### [Requirement]
Can you render each line of the listing below as a JSON list of strings, with one string per line and blank lines left out?

### [Provided entries]
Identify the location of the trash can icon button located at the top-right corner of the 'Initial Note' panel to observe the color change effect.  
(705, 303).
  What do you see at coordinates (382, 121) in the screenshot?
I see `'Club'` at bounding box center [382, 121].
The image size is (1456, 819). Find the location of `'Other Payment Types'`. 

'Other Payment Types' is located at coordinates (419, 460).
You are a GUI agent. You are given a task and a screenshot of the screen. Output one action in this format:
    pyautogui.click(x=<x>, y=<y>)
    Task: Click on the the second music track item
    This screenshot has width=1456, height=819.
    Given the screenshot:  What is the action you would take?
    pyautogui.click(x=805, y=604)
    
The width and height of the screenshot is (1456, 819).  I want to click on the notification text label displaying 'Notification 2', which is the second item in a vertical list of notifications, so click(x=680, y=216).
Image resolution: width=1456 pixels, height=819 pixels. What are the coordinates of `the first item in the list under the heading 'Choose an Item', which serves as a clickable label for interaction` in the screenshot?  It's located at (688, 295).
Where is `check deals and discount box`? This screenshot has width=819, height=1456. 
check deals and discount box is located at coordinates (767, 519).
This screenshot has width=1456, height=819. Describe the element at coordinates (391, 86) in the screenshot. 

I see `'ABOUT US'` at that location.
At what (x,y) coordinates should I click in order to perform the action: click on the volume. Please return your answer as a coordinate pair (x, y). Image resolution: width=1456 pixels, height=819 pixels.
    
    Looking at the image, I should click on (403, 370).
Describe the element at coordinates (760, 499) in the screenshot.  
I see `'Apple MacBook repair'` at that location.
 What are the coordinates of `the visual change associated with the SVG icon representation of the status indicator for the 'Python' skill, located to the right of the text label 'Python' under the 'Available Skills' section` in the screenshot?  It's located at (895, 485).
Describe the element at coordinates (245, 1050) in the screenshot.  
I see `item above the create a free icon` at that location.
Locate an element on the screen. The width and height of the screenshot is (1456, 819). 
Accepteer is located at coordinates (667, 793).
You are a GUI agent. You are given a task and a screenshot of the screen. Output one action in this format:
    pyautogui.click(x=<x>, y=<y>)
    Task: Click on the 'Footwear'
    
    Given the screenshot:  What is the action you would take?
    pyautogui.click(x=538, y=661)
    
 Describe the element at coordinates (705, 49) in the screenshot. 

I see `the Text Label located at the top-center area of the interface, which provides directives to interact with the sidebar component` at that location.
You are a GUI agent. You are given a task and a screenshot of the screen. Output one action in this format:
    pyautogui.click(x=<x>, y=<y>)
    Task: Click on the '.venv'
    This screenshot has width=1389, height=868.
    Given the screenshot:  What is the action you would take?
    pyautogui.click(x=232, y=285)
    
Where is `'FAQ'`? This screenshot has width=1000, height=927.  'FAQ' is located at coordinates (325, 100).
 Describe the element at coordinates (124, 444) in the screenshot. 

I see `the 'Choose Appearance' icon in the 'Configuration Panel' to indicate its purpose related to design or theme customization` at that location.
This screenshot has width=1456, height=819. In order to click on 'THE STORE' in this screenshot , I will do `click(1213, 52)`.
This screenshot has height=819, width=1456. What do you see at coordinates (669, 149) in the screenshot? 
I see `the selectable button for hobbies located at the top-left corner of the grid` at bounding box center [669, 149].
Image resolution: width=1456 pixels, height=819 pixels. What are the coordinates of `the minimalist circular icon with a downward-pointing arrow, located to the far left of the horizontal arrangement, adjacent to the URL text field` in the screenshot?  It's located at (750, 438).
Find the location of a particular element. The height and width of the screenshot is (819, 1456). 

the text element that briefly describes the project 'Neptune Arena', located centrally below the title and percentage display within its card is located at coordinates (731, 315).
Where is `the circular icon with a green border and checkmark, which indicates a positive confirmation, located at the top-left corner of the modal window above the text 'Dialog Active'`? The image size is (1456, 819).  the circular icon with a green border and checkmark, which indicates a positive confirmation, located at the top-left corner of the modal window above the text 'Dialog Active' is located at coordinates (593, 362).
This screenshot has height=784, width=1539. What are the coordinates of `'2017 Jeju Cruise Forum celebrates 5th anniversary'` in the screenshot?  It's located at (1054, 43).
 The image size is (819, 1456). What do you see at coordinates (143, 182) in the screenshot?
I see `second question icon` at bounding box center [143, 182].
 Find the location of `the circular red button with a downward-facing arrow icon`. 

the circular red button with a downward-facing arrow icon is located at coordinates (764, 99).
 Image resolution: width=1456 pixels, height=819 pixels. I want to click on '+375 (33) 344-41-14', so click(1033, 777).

### [Answer to this exercise]
[
  "Identify the location of the trash can icon button located at the top-right corner of the 'Initial Note' panel to observe the color change effect.  ",
  "(705, 303).",
  "  What do you see at coordinates (382, 121) in the screenshot?",
  "I see `'Club'` at bounding box center [382, 121].",
  "The image size is (1456, 819). Find the location of `'Other Payment Types'`. ",
  "'Other Payment Types' is located at coordinates (419, 460).",
  "You are a GUI agent. You are given a task and a screenshot of the screen. Output one action in this format:",
  "    pyautogui.click(x=<x>, y=<y>)",
  "    Task: Click on the the second music track item",
  "    This screenshot has width=1456, height=819.",
  "    Given the screenshot:  What is the action you would take?",
  "    pyautogui.click(x=805, y=604)",
  "The width and height of the screenshot is (1456, 819).  I want to click on the notification text label displaying 'Notification 2', which is the second item in a vertical list of notifications, so click(x=680, y=216).",
  "Image resolution: width=1456 pixels, height=819 pixels. What are the coordinates of `the first item in the list under the heading 'Choose an Item', which serves as a clickable label for interaction` in the screenshot?  It's located at (688, 295).",
  "Where is `check deals and discount box`? This screenshot has width=819, height=1456. ",
  "check deals and discount box is located at coordinates (767, 519).",
  "This screenshot has width=1456, height=819. Describe the element at coordinates (391, 86) in the screenshot. ",
  "I see `'ABOUT US'` at that location.",
  "At what (x,y) coordinates should I click in order to perform the action: click on the volume. Please return your answer as a coordinate pair (x, y). Image resolution: width=1456 pixels, height=819 pixels.",
  "    Looking at the image, I should click on (403, 370).",
  "Describe the element at coordinates (760, 499) in the screenshot.  ",
  "I see `'Apple MacBook repair'` at that location.",
  " What are the coordinates of `the visual change associated with the SVG icon representation of the status indicator for the 'Python' skill, located to the right of the text label 'Python' under the 'Available Skills' section` in the screenshot?  It's located at (895, 485).",
  "Describe the element at coordinates (245, 1050) in the screenshot.  ",
  "I see `item above the create a free icon` at that location.",
  "Locate an element on the screen. The width and height of the screenshot is (1456, 819). ",
  "Accepteer is located at coordinates (667, 793).",
  "You are a GUI agent. You are given a task and a screenshot of the screen. Output one action in this format:",
  "    pyautogui.click(x=<x>, y=<y>)",
  "    Task: Click on the 'Footwear'",
  "    Given the screenshot:  What is the action you would take?",
  "    pyautogui.click(x=538, y=661)",
  " Describe the element at coordinates (705, 49) in the screenshot. ",
  "I see `the Text Label located at the top-center area of the interface, which provides directives to interact with the sidebar component` at that location.",
  "You are a GUI agent. You are given a task and a screenshot of the screen. Output one action in this format:",
  "    pyautogui.click(x=<x>, y=<y>)",
  "    Task: Click on the '.venv'",
  "    This screenshot has width=1389, height=868.",
  "    Given the screenshot:  What is the action you would take?",
  "    pyautogui.click(x=232, y=285)",
  "Where is `'FAQ'`? This screenshot has width=1000, height=927.  'FAQ' is located at coordinates (325, 100).",
  " Describe the element at coordinates (124, 444) in the screenshot. ",
  "I see `the 'Choose Appearance' icon in the 'Configuration Panel' to indicate its purpose related to design or theme customization` at that location.",
  "This screenshot has width=1456, height=819. In order to click on 'THE STORE' in this screenshot , I will do `click(1213, 52)`.",
  "This screenshot has height=819, width=1456. What do you see at coordinates (669, 149) in the screenshot? ",
  "I see `the selectable button for hobbies located at the top-left corner of the grid` at bounding box center [669, 149].",
  "Image resolution: width=1456 pixels, height=819 pixels. What are the coordinates of `the minimalist circular icon with a downward-pointing arrow, located to the far left of the horizontal arrangement, adjacent to the URL text field` in the screenshot?  It's located at (750, 438).",
  "Find the location of a particular element. The height and width of the screenshot is (819, 1456). ",
  "the text element that briefly describes the project 'Neptune Arena', located centrally below the title and percentage display within its card is located at coordinates (731, 315).",
  "Where is `the circular icon with a green border and checkmark, which indicates a positive confirmation, located at the top-left corner of the modal window above the text 'Dialog Active'`? The image size is (1456, 819).  the circular icon with a green border and checkmark, which indicates a positive confirmation, located at the top-left corner of the modal window above the text 'Dialog Active' is located at coordinates (593, 362).",
  "This screenshot has height=784, width=1539. What are the coordinates of `'2017 Jeju Cruise Forum celebrates 5th anniversary'` in the screenshot?  It's located at (1054, 43).",
  " The image size is (819, 1456). What do you see at coordinates (143, 182) in the screenshot?",
  "I see `second question icon` at bounding box center [143, 182].",
  " Find the location of `the circular red button with a downward-facing arrow icon`. ",
  "the circular red button with a downward-facing arrow icon is located at coordinates (764, 99).",
  " Image resolution: width=1456 pixels, height=819 pixels. I want to click on '+375 (33) 344-41-14', so click(1033, 777)."
]